A man gradually becomes commingled with the signature of his destiny; over time a man becomes his circumstances. More than a decipherer or avenger, more than a priest of the god, I was a prisoner. I returned from the tireless labyrinth of dreams to the hard prison as if I were returning home. I gave thanks for the humidity, its tiger, the tiny hole of light; I gave thanks for my old pain-ridden body; I gave thanks for the darkness and the stone.

Then something occurred which I cannot forget nor communicate. What occurred was the union with the divinity, with the universe (I don't know whether these words contain any difference). The ecstasy did not repeat its symbols; there was someone who saw God in a flash; there was someone who saw Him in a sword or the spirals of a rose. I saw the highest Wheel, which was not before my eyes nor behind them, not at their sides, but everywhere all at once. This Wheel was made of water but also of fire, and was (although its edge was visible) infinite. Interwoven, it formed all things that could be, are and were, and I was one of the strands of this long thread, and Pedro de Alvarado who had tormented me was another. Here were the causes and effects and it was enough for me to see this Wheel to understand everything, everything without end. O serendipity of understanding, so much greater than that of imagining or sensing! I saw the universe and the intimate designs of the universe. I saw the origins which the Popol Vuh narrates. I saw the mountains which surged from the water, I saw the first tree men, I saw the earthenware jars that turned against men, I saw the dogs that destroyed their faces. I saw the god without a face who sat behind all the other gods. I saw infinite processes which formed one single happiness, and understanding all of this, I also came to understand the writing of the tiger.

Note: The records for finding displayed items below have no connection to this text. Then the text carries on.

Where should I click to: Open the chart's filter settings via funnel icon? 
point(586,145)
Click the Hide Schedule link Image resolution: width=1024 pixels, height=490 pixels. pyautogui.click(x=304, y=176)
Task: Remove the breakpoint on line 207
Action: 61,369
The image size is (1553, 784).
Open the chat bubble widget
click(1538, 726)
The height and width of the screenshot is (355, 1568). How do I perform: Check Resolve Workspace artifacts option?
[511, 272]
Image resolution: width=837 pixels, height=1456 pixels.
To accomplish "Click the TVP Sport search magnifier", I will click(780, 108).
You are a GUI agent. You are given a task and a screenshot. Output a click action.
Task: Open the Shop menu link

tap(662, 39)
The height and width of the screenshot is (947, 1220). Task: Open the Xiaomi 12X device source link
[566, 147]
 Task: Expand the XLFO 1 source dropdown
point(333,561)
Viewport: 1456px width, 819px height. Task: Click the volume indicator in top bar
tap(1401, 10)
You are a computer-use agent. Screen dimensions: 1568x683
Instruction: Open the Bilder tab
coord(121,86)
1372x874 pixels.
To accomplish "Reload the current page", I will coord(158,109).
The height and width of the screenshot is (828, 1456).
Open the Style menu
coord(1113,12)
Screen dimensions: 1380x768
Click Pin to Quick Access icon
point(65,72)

It was a formula of fourteen unadorned words (at least they seemed unadorned) and I would only need to say them aloud to become omnipotent. I would only need to say them for this stone prison to be obliterated, for day to enter into my night, for me to be young, for me to be immortal, for the tiger to destroy Alvarado, for the sacred knife to plunge into Spanish chests, for the pyramid and empire to be reconstructed. Forty syllables, fourteen words and I, Tzinacán, would rule the lands that Moctezuma ruled. But I know that I will never utter these words because I no longer remember Tzinacán.

May the mystery that is written in the tigers perish with me. He who has seen through the universe, he who has seen through the ardent designs of the universe cannot think of a man, of his trivial joys and misfortunes, even if he is that same man. This man has been this man and now it no longer matters. What does he care about any other's luck and happiness, what does he care about any other's nation if he, now, is no one? For that reason I do not utter the formula, for that reason I allow my days to be forgotten, laid to rest in the darkness.